KEY WORDS: scallops, non-invasive analysis, magnetic resonance imaging (MRI)
Evaluation methods to determine adductor muscle and gonad size in the Northern Chilean scallop are generally destructive, but the information is needed for production and research purposes. Classically, the investigation of soft tissue in marine molluscs and especially in marine bivalves relies on destructive methods, because a shell completely encloses the animal. Anatomical structures are generally studied after removing the shell, followed by dissection by mean of histologic serial sections generally with a resolution of 4-5 [micro]m (Chavez-Villalba et al. 2002). One of the difficulties presented by scallops is that to check ripeness of the gonads, the shells have to be separated, and the animal dies. On the other hand, the valve opening, as seen in Figure 1 is not enough to assess with certainty the adequate ripeness of the gonad to induce spawning with good results, having a better view (Fig. 2) if valves are completely separated.
Animals produced through several biotechnological processes, or those potential high quality specimens obtained through genetic breeding programs should not be killed unless totally necessary. Searching available harmless methods of analysis, we tried Magnetic Resonance Imaging (MRI), a well-established, noninvasive imaging modality for the central nervous system in humans (Tyszka et al. 2005). Noninvasive imaging technologies such as MRI, Magnetic Resonance Microscopy (MRM) and Nuclear Magnetic Resonance (NMR), are all increasingly in demand by researchers in many biological disciplines (Robinson et al. 2000, Barkovich, 2002, Almeida de Oliveira et al. 2006, Hakum/iki & Brindle 2003, Tyszka et al. 2005, Holliman et al. 2008).
MRI is a non-destructive procedure, and in marine sciences, MRI has been used to detect the effect of marine toxins with the aid of different isotopes (Agafonova et al. 2008). This technique has been used to study the internal anatomy of oysters (Pouvreau et al. 2006) and recently in freshwater mussels (Holliman et al. 2008), but this is the first analysis in scallops.
MRI is based on the principles of nuclear magnetic resonance (NMR), a spectroscopic technique used by scientists to obtain microscopic chemical and physical information about molecules. MRI creates images using the principles of Nuclear Magnetic Resonance, and it is possible in the scallop, because its soft-tissued body is filled with small biological "magnets," the most abundant and responsive of which is the proton, the nucleus of the hydrogen atom, and it possesses a nonzero angular momentum or nuclear spin, which creates a magnetic dipole moment along their rotational axis.
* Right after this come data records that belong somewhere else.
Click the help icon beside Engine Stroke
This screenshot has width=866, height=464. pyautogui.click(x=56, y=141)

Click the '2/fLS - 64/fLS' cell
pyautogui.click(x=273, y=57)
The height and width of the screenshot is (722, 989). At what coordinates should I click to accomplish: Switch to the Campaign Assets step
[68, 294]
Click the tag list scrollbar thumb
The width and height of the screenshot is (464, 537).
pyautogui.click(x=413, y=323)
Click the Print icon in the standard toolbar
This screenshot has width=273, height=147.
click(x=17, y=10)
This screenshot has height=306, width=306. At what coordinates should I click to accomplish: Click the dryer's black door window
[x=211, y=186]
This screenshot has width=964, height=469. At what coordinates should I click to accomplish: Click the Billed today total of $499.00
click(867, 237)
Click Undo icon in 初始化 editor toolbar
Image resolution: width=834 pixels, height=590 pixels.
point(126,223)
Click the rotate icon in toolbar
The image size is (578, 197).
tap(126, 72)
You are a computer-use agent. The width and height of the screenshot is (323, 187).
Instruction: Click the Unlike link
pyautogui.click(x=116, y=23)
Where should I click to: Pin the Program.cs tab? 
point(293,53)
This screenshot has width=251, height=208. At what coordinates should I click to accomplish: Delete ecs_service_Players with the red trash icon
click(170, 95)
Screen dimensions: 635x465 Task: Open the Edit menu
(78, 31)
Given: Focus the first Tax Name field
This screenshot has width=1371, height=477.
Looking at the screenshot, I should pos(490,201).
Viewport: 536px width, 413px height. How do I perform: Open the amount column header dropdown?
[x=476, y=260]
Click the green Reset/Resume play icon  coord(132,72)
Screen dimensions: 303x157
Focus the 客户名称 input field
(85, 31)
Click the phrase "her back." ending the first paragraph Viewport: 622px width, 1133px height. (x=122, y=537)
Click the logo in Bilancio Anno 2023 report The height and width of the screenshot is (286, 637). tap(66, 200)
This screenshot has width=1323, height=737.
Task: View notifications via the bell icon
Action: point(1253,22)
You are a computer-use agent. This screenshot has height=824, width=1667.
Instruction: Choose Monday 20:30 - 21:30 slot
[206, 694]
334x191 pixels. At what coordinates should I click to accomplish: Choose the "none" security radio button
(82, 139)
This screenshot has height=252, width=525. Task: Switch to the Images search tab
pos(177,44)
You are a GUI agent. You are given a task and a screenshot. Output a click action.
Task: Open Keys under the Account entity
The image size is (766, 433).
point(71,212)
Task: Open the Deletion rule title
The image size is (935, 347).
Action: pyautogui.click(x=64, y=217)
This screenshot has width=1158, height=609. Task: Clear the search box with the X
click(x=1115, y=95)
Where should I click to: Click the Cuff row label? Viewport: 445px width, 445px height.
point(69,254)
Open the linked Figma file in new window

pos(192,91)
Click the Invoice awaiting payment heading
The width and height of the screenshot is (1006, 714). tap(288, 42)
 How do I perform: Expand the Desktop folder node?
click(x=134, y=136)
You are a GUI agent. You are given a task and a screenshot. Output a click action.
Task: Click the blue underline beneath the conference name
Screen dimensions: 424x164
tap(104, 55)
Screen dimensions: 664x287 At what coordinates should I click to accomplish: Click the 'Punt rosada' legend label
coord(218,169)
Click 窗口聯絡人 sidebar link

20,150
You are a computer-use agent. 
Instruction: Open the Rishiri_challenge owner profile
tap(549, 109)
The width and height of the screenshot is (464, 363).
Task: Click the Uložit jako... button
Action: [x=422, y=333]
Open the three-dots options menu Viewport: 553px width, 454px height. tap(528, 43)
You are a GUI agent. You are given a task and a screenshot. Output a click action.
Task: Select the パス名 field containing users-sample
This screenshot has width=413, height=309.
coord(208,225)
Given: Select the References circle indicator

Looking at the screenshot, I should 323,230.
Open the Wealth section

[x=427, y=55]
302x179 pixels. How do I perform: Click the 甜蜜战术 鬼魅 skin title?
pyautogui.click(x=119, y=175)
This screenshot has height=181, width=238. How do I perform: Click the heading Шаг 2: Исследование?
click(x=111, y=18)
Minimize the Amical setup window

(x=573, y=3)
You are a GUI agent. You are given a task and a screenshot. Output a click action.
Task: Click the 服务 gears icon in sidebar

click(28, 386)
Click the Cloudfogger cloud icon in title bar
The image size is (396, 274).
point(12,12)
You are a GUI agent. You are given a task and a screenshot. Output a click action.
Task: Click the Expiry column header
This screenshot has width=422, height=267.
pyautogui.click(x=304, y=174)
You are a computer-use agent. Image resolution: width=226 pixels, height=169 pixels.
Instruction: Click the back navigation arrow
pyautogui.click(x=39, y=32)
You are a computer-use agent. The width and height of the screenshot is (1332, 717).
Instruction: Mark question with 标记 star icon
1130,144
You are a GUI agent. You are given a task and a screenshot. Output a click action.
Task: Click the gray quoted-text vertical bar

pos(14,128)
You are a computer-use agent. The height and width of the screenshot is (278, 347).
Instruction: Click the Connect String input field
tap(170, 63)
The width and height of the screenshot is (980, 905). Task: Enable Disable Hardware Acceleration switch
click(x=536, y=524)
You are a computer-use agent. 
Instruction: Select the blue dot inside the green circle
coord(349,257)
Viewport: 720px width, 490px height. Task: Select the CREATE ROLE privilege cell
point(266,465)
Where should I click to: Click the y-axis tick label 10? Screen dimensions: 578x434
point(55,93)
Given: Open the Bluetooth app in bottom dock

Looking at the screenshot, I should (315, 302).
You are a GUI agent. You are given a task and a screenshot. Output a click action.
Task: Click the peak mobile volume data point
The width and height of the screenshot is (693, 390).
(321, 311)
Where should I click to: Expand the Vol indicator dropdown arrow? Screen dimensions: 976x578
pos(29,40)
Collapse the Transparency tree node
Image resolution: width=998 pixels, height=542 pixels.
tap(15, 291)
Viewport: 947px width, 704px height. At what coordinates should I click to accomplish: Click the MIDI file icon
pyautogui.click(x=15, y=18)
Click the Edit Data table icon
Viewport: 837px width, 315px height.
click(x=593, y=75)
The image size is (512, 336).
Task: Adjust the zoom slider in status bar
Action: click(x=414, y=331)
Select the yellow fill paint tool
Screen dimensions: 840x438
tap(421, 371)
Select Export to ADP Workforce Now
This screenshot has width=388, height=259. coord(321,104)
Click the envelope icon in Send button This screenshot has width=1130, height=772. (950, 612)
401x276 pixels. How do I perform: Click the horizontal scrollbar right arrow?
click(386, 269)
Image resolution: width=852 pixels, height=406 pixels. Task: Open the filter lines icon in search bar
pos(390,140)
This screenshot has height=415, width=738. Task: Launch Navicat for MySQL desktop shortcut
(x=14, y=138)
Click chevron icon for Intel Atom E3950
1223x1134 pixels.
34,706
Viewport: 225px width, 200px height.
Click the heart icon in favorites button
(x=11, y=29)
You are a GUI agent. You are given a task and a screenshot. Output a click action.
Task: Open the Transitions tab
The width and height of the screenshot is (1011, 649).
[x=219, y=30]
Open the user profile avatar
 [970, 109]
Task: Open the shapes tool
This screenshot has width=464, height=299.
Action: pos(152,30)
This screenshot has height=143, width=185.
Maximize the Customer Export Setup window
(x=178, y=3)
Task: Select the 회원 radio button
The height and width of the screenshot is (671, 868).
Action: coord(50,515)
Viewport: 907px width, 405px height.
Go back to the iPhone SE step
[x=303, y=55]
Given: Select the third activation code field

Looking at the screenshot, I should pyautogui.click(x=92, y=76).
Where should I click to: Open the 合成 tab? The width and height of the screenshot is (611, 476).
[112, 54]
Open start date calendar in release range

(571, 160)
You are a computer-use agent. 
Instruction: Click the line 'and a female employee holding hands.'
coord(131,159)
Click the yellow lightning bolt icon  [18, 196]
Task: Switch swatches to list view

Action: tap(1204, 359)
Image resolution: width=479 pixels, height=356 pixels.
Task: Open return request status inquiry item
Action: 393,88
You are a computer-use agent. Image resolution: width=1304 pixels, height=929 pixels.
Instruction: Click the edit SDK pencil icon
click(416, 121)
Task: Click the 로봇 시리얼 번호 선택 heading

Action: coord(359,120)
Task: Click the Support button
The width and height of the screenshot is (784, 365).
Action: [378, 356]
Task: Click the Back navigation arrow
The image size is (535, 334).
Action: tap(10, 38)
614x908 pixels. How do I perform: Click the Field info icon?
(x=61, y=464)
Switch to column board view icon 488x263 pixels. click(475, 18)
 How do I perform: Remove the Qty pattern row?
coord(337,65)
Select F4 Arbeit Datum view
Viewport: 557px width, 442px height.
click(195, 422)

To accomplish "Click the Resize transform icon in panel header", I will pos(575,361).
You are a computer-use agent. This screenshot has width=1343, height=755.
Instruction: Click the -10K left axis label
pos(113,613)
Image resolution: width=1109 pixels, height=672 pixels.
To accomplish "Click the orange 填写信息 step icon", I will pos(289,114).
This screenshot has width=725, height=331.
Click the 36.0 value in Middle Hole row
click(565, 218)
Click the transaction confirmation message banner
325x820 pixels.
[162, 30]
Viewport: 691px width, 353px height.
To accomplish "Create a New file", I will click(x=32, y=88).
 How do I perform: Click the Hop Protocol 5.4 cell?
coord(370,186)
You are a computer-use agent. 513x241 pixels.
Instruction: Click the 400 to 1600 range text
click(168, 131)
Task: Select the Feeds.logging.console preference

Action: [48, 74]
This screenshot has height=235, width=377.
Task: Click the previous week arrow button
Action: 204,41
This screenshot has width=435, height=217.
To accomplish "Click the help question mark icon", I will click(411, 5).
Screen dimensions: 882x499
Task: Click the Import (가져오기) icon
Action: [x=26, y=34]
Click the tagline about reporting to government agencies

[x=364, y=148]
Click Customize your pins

When it is placed in an external magnetic field, a net nuclear magnetization is created by the equilibrium difference between the magnetic dipole moments of spin populations in two different energy states. This net magnetization can be perturbed by electromagnetic radiation like radio frequencies. Perturbed magnetization and its recovery (relaxation) to the equilibrium state can be detected and information on the nuclear spin environment of the sample or tissue can be obtained. This process is the Nuclear Magnetic Resonance, and its signal can be used to detect and quantify the presence of distinct chemical compounds, the so called Nuclear Magnetic Resonance Spectroscopy or MRS for short. The other possibility is to create images based on the spatial distribution and/or relaxation of the observed nuclei, the MRI (Hakumaki & Brindle 2003). Once the organism is placed in the cylindrical magnet, the process follows three basic steps: (1) MRI creates a steady state within the organism by placing it in a steady magnetic field that is 30,000 times stronger than the earth's magnetic field. (2) MRI stimulates the organism with radio waves to change the steady-state orientation of protons. (3) It then stops the radio waves and "listens" to the body's electromagnetic transmissions at a selected frequency. The rate at which protons return to their ground-stage of relaxation after perturbation by a radio wave is influenced by solution composition and concentration, pH, viscosity, and cell structure. The transmitted signal is used to construct internal images.
[FIGURE 1 OMITTED]
These images are topological representations of mobile water fractions in soft-tissue specimens. Image intensities at discrete locations throughout the sample are sensitive to both instrument settings and sample-dependent such as proton spin density or water content.
MATERIAL AND METHODS
Juvenile (3-cm shell height) and adult scallop (7-8-cm shell height) scallops (Argopecten purpuratus, Lamarck 1819) were transported alive from Coquimbo to Santiago in a styrofoam box with layers of foam wetted with microfiltered sea water. The transport was done during the night to avoid unnecessary exposure to heat.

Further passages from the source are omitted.